The tragic story of two young Israelis who died in a flooded elevator in a Tel Aviv apartment building made international news. Dean Yaakov Shoshani and Stav Harari, both 25, drowned after the elevator became stuck as water flooded into the building as a result of severe rainfall.
The International Business Times covered the story and included the following:
The Times of Israel reported that residents of the area blamed the police for neglect. The residents claim that the working-class south Tel Aviv area with a predominantly Arab population is being neglected by city officials, while the north and central areas get preferential treatment.
Plenty of media buy into the framework that Israel discriminates against its own Arab citizens.
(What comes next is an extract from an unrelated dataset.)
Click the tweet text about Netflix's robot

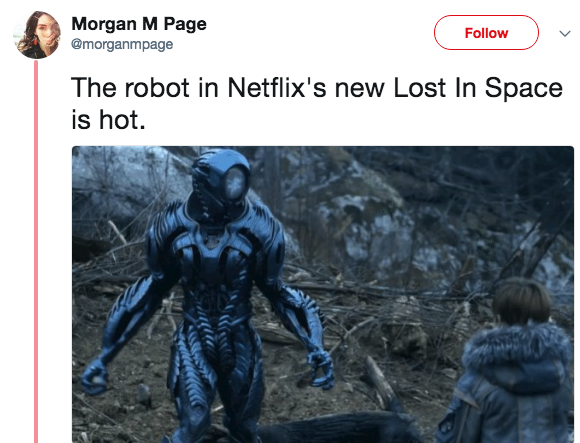[317, 104]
So is the IBT suggesting that the Hatikvah neighborhood where this horrific incident took place, is neglected because it is predominantly Arab?
A look at The Times of Israel report from where the IBT took this information tells a different story:
Residents of working class south Tel Aviv and adjacent Jaffa, home to several Arab-majority neighborhoods, have long complained of neglect from city officials and others compared to better-off neighborhoods in north and central Tel Aviv.
Actually, the Hatikvah neighborhood of south Tel Aviv is, as one tourist website describes it, a “genuine melting pot of cultures, ethnicities, and ages.” It is not an Arab-majority neighborhood, it is predominantly Jewish.
The deaths of two Israelis is one case where the Tel Aviv municipality is taking criticism for allegedly neglecting its residents. But making this about the religion or ethnicity of those residents was never part of the story and the IBT’s writer has misinterpreted the Times of Israel report to fit an existing bias.
HonestReporting has requested a correction from the IBT.